Required action:
Output the records below in full, word for word; pictures do not belong in it.

Information supplied:
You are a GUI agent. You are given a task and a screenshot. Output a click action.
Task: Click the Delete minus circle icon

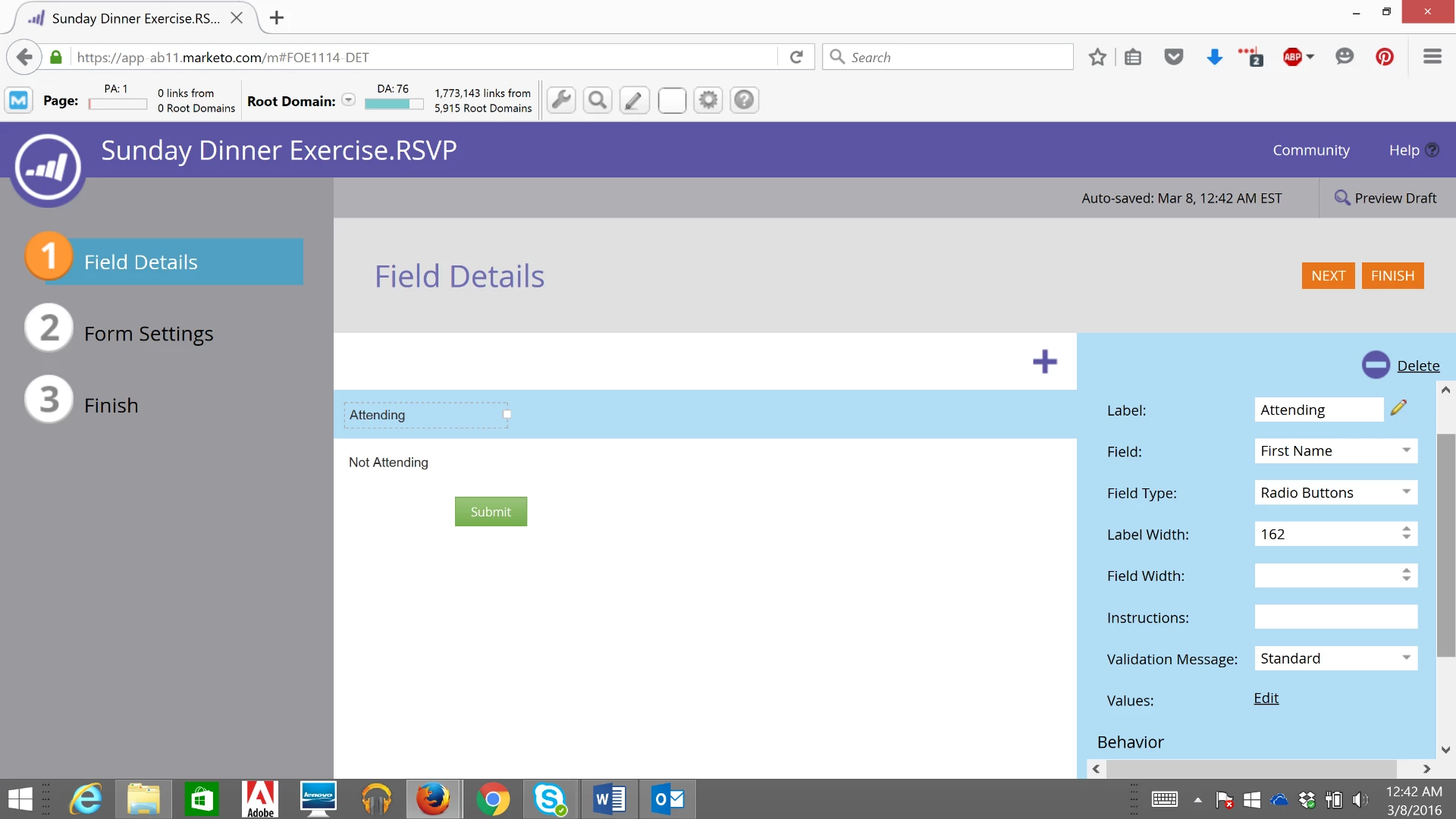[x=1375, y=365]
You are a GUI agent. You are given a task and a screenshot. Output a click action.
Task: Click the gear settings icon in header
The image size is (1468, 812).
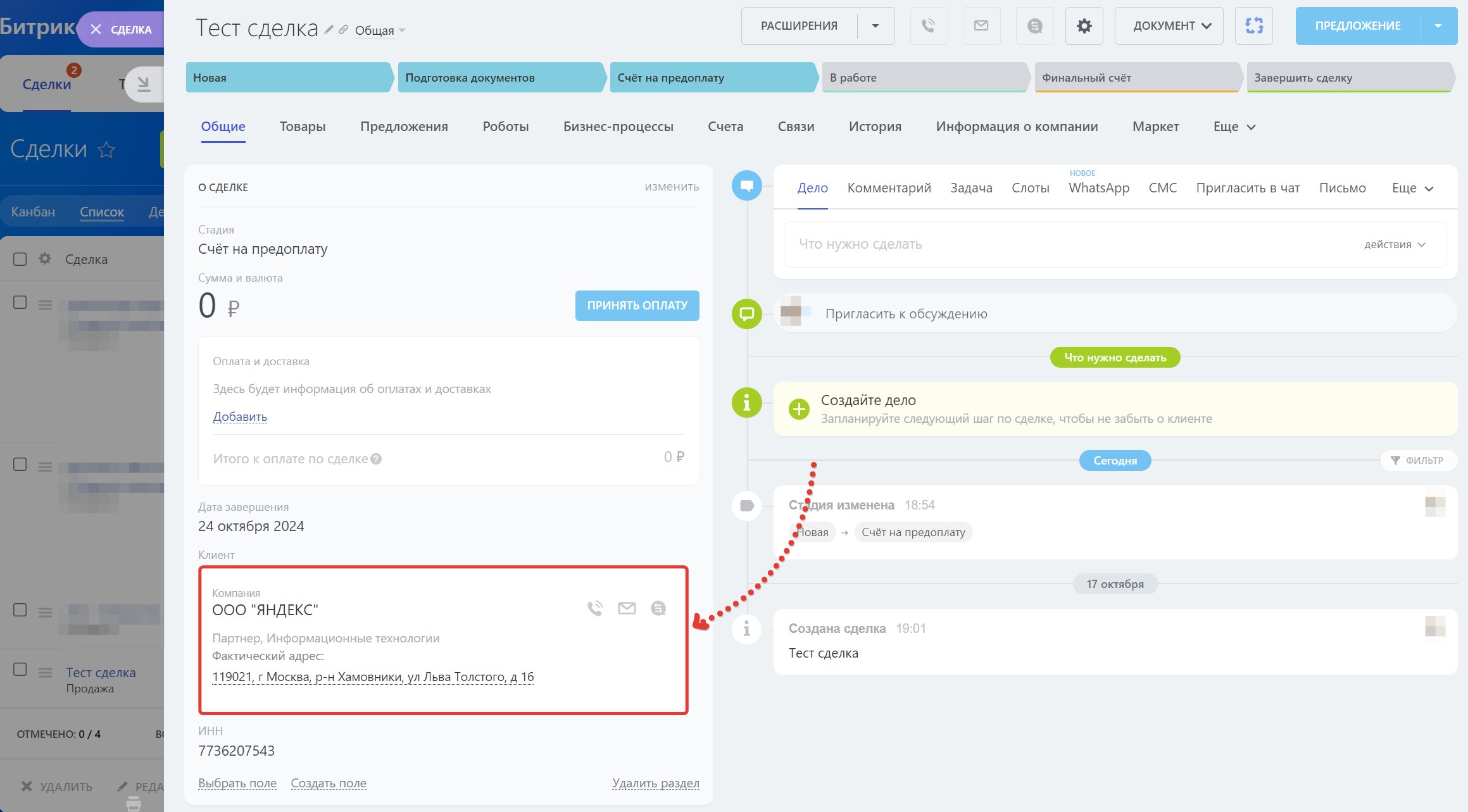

Task result:
You are a GUI agent. You are given a task and a screenshot. Output a click action.
Task: Click the Delete minus circle icon

[x=1375, y=365]
You are a GUI agent. You are given a task and a screenshot. Output a click action.
Task: Click the gear settings icon in header
The image size is (1468, 812).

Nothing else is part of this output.